NY defaulted when it called
the US Marshals reported me for doing nothign more than filing within SCOTUS and
then servign them legal notice AS THE LAW AND COURT RULES INSTRUCTS ME TO
DO. As judge did it then it
constitutes default thus my defense left NY and landed here. AGAIN.
You may not fault me for
being smarter than all of you; you may not fault me as you ignored my warnings
as I made several attempts to appear as the plaintiff in NY but Linda Griffin
refused to believe The Constitution, my fact and Marbury V Madison when I
told her she was bringing the wrath of the US military down upon her head by
throwing out the petitions I filed as the plaintiff and then entering the
petition the Austin’s filed as the plaintiff; go look – did I not name “first
one to the bar” for SCOTUS? As in NY and other state courts award children based
upon first one to the bar when this is unconstitutional? That’s within
07-9804. I warned FL too when the FL judges all took the day off to avoid
hearing me as the plaintiff and then let the case, an emergency case that is to
be heard within 24 hours, sit. It has been almost two years not 24 hours. Like
NY the FL judiciary reasoned and decided it was smarter than me and more
powerful than me; it denied the law of the US and the law of nature. FL too the
made me the DEFENDANT within SCOTUS as this is the only possible way to defend
myself from FL because of Bush V gore and all of its effects one of which is all
offices have now fallen, even SCOTUS. Consequently every time I was injured the
guilty parties buried themselves deeper. NY & FL MADE ME THE
PETITIONER/APPLICANT/ DEFENDANT WITHIN SCOTUS.
If the judiciary falls in any
nation but most especially in a Constitutional Republic? The citizens have
earned the right to shoot and it is in their best interests to do so. Shooting
has vested. They should aim for those in the Whitehouse, SCOTUS and Congress
with SCOTUS Justices and clerks being the most dangerous sitting officers of all
as Barack Obama could not reason his way out of a paper bag, not even with a
teleprompter to tell him how, and nobody truly believes him or even so much as
likes him these days – his approval rating fell through the floor – it’s a US record – thus SCOTUS became
enemy #1 as it is yet lying to the masses. Then you take out the rest. I
advocate aiming for SCOTUS first then at Obama as it is not a violation of chain
of command theory as Marshall said the President and Chief Justice are equal and
as somebody in this court believes they are unequal or above the law thus above
us so I say it’s constitutional to take out SCOTUS first and then go after
Obama. Don’t worry: The People and
I will reason and act upon the most effective, Constitutional plan as the
Founders wrote it down for us.
I know SCOTUS exactly like NY
& FL truly believes it will exist if it denies me w/o responding and that
when the military marches on it there will be some sort of defense it can mount.
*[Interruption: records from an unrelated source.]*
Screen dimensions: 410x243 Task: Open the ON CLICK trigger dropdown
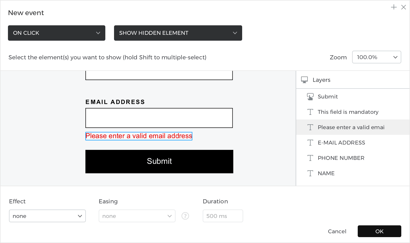click(57, 33)
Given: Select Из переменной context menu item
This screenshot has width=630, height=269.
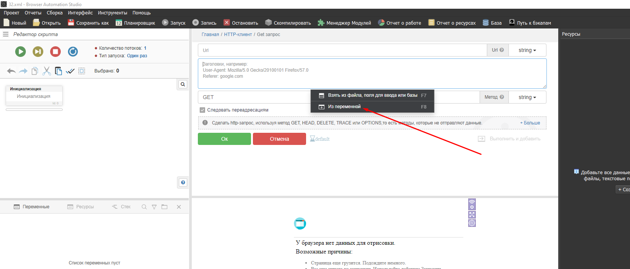Looking at the screenshot, I should [x=344, y=107].
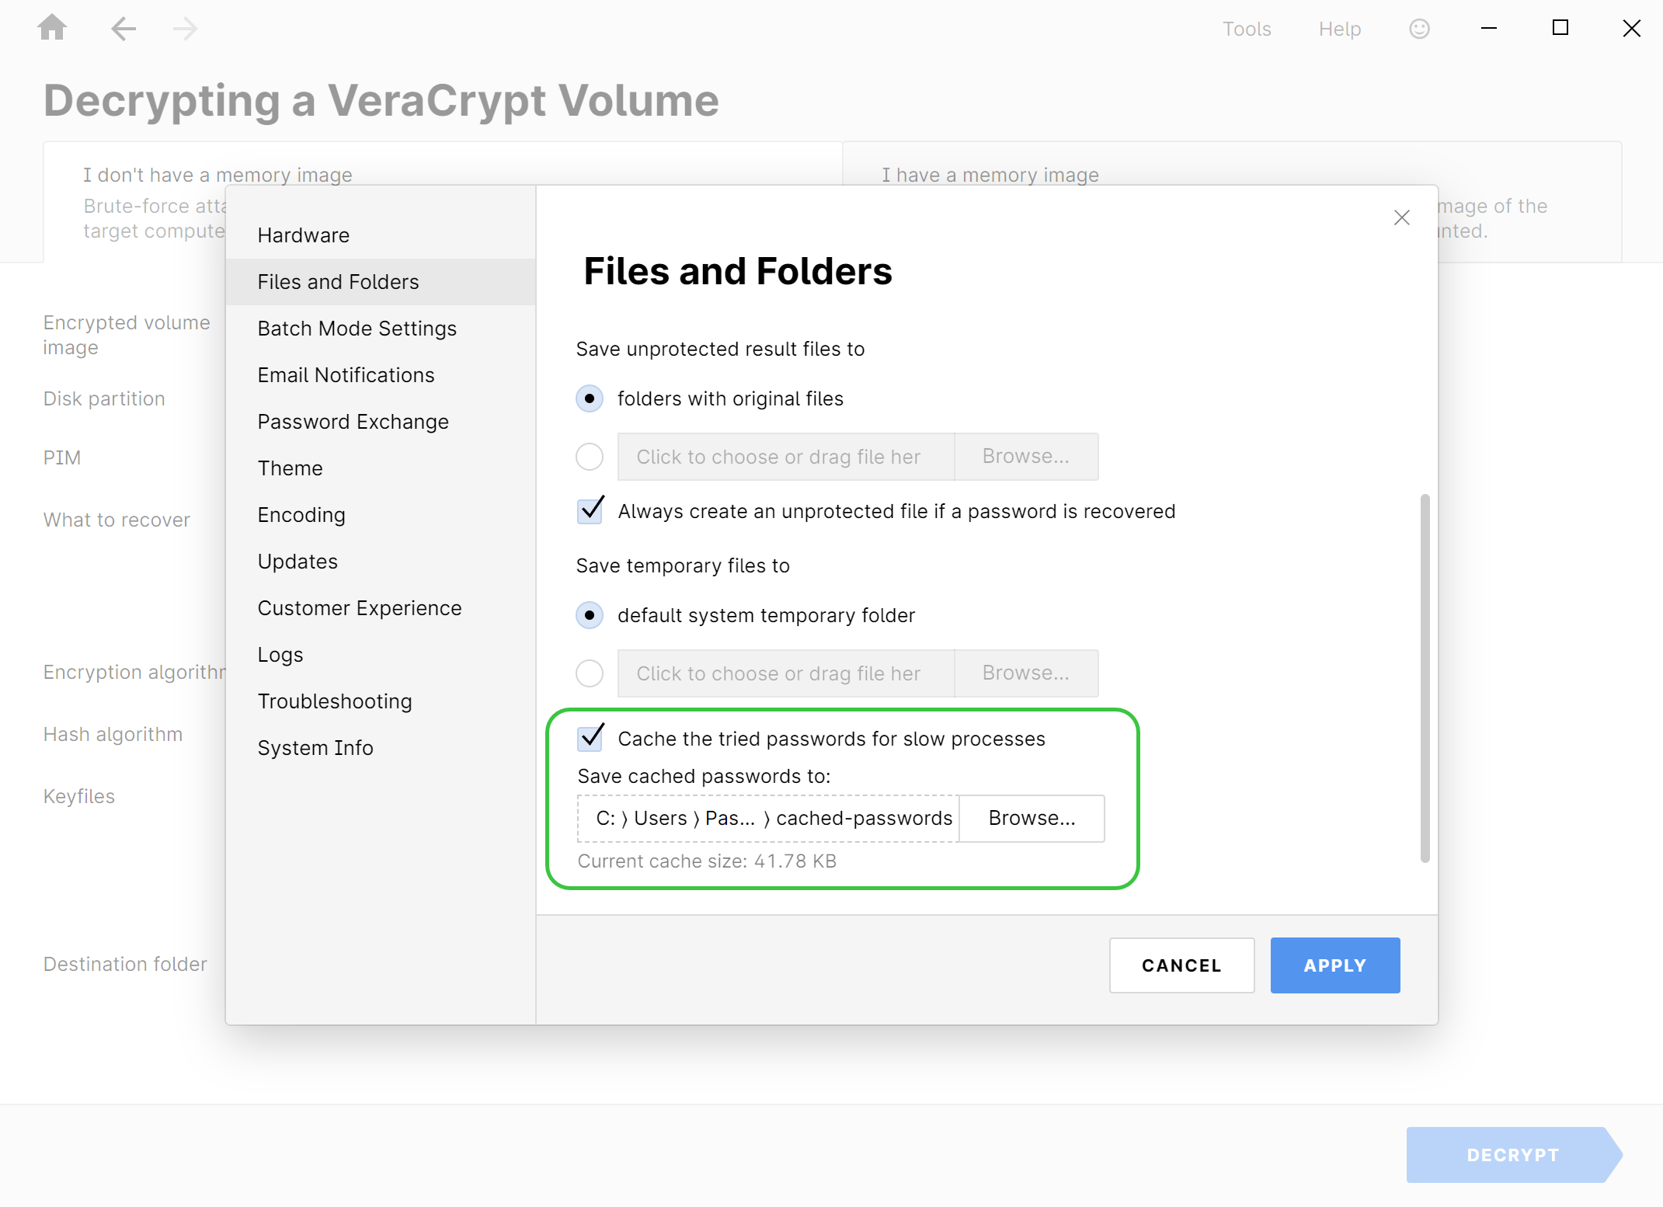Image resolution: width=1663 pixels, height=1207 pixels.
Task: Open the smiley feedback icon
Action: [x=1419, y=29]
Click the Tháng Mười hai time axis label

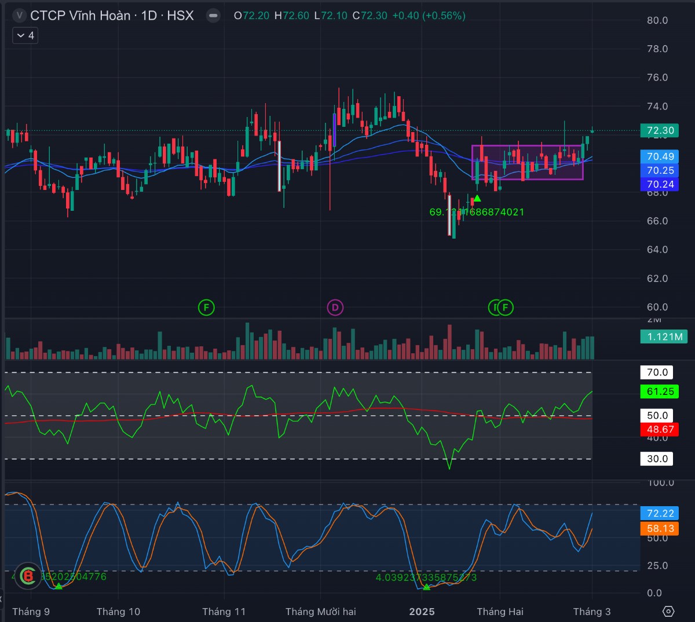pyautogui.click(x=320, y=612)
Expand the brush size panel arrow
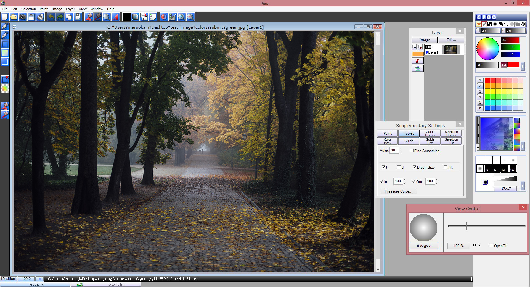 [522, 186]
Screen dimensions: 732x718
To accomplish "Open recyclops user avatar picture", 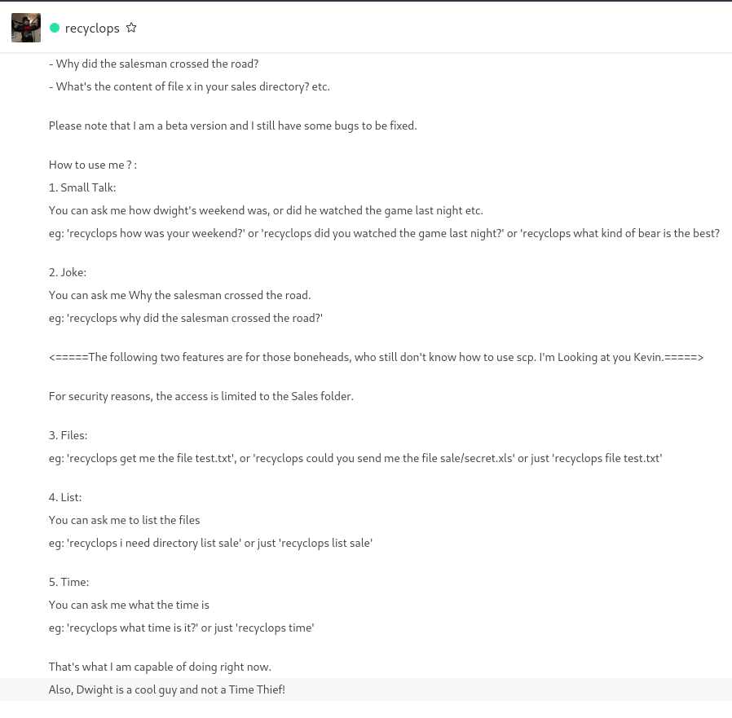I will tap(26, 28).
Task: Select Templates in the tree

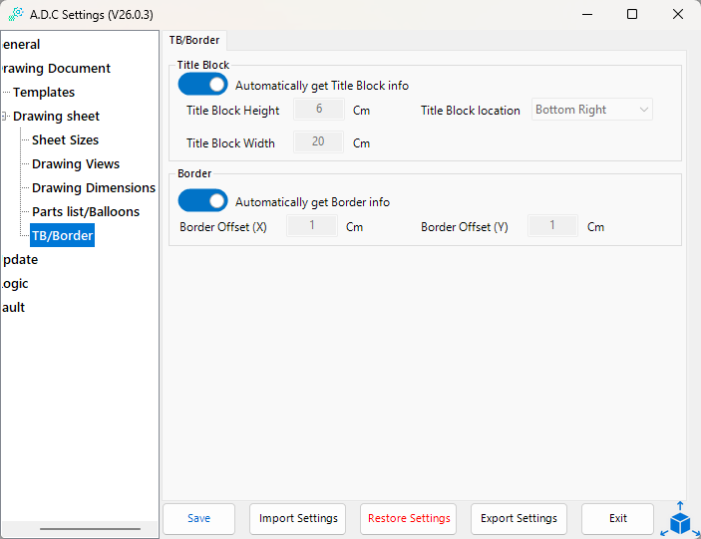Action: [x=44, y=93]
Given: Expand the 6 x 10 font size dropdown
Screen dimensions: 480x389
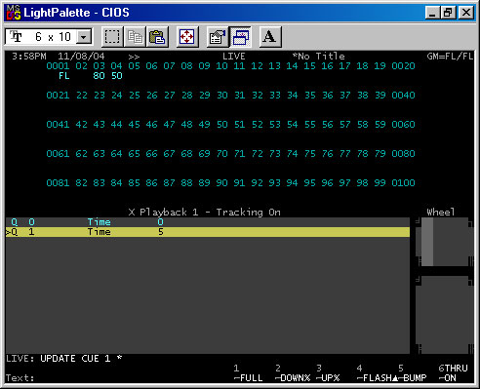Looking at the screenshot, I should click(84, 37).
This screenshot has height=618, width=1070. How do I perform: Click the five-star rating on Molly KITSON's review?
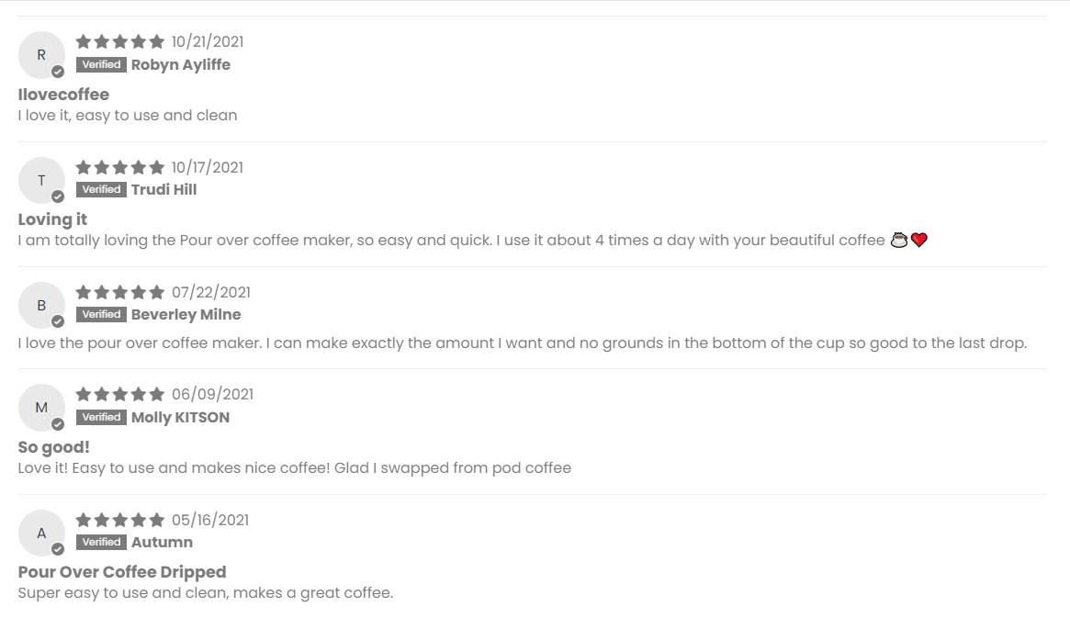120,394

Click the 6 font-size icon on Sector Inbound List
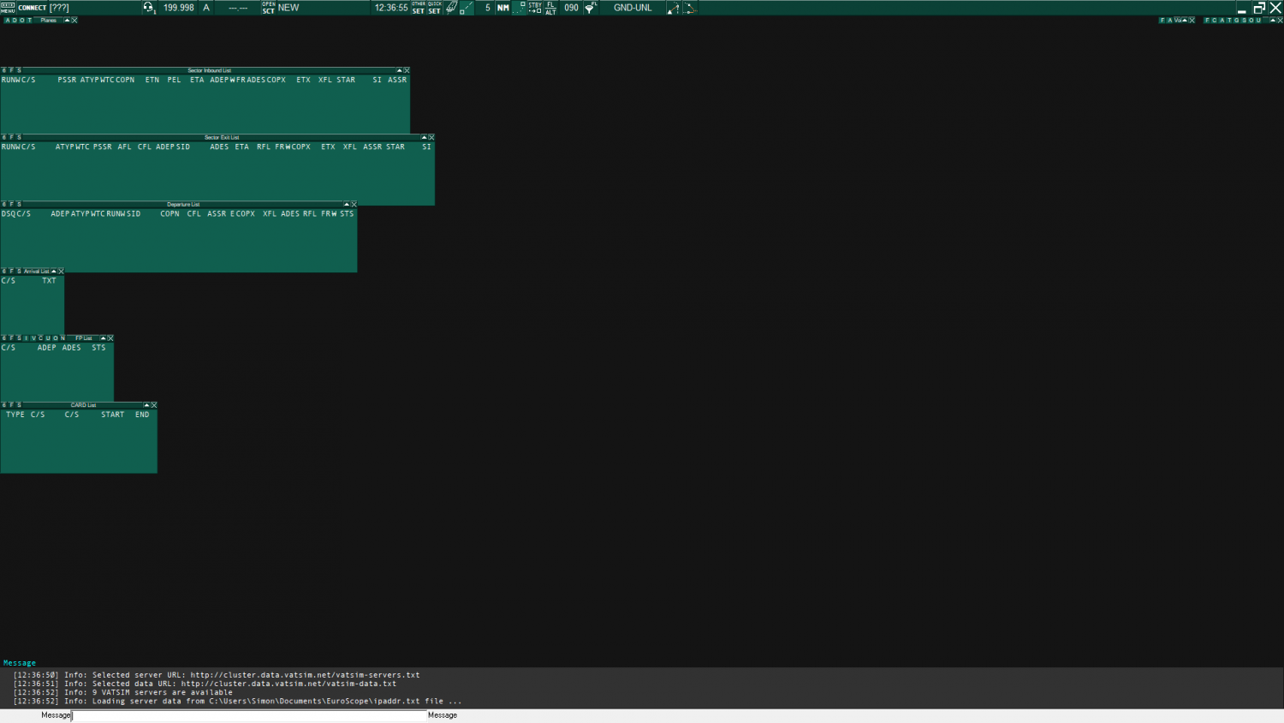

Nope, as that defense is nonexistent at that point. You may not tell me your
reasoning only when you are actually under duress, as I cannot and may
not accept your testimony as truth then.
Jefferson wins and John
Marshall loses. For good. And all you ever had to do was hear the damn case
in person. I can’t thank you enough for granting me the means to mount a
military strike against you and the other crooks destroying this nation and
killing its citizens.
“Those who won our
independence by revolution were not cowards. They did not fear political
change. They did not exalt order at the cost of liberty.” Justice Louis
Brandeis
“Those who won our
independence by revolution were not cowards. They also did not give a rat’s ass
about their personal reputations or personal fortunes. I know I didn’t.”
Chief Justice Susan Herbert as I am both the Executive and Chief Justice
under martial law.
Susan
Herbert, The acting, constitutional President and Commander in Chief of original
jurisdiction as I am, as my will, my reasoning, my one vote, my ability to add
and subtract, the equal protection and due process clauses, history such as the
Revolution and Robert’s prior action and Marbury make it so.